Alpha-adrenoceptors in equine digital veins: evidence for the presence of both alpha1 and alpha2-receptors mediating vasoconstriction.

Rings of equine digital vein examined under conditions of isometric tension recording constricted to alpha-adrenoceptor agonists with an order of potency of 5-bromo-6-[2-imidazolin-2-yl-amino]-quinoxaline bitartrate (UK 14304) = noradrenaline > 6-Allyl-2-amino-5,6,7,8-tetrahydro-4H-thiazolo-(4,5-d) azepine (BHT-920) > phenylephrine > dopamine > methoxamine. The maximum force generated was greatest for the non-selective agonist noradrenaline and lowest for the alpha2-selective agonist BHT-920 with the other agonists between these two extremes.
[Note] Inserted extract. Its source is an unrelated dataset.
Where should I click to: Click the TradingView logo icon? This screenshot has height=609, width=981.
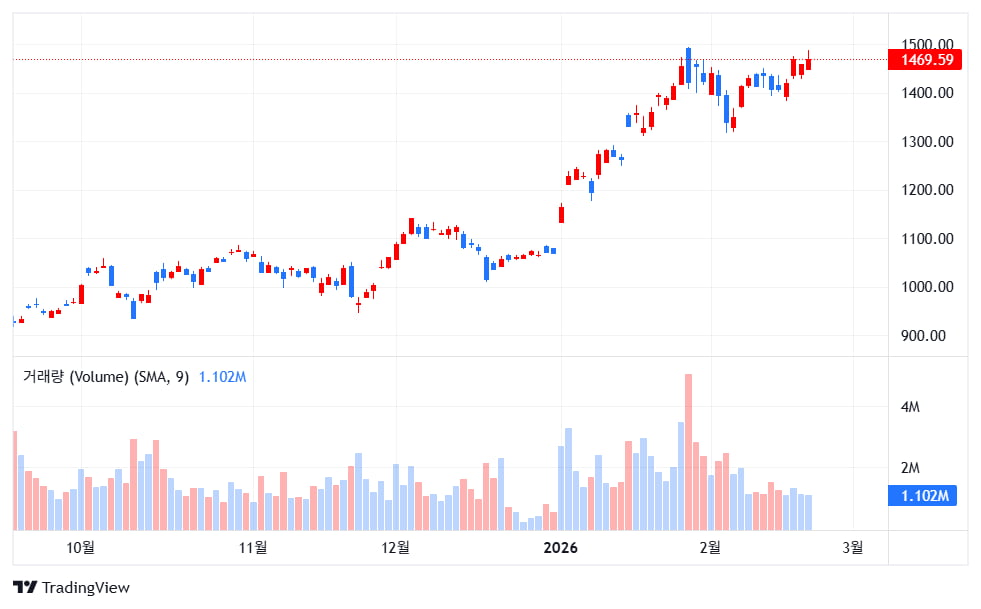tap(25, 588)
Selective inactivation of alpha1-adrenoceptors (achieved by treating yohimbine-protected tissues with phenoxybenzamine) reduced the maximum responses of all agonists, the EC50 values of UK 14304, BHT-920 and noradrenaline and increased the EC50 values of phenylephrine and methoxamine. Prazosin (30 nM) had no inhibitory effect on responses to low concentrations of BHT-920 and UK 14304 and caused competitive inhibition of responses to phenylephrine and noradrenaline giving pKb values of 8.49 +/- 0.18 and 8.23 +/- 0.14, respectively. Yohimbine (0.1 microM) caused significant competitive inhibition of responses to BHT-920 and noradrenaline with calculated pKb values of 8.43 +/- 0.11 for BHT-920 and 7.43 +/- 0.31 for noradrenaline and non-competitive inhibition of responses to UK 14304. 2-[2-methoxy-1,4-benzodioxan-2-yl]-2-imidazoline (RX 821002; 10 nM) caused competitive inhibition of responses to BHT-920 (pKb 9.04 +/- 0.27) and dopamine (pKb 8.2 +/- 0.2). These data indicate that equine digital veins possess both post-synaptic alpha1 and alpha2-adrenoceptors.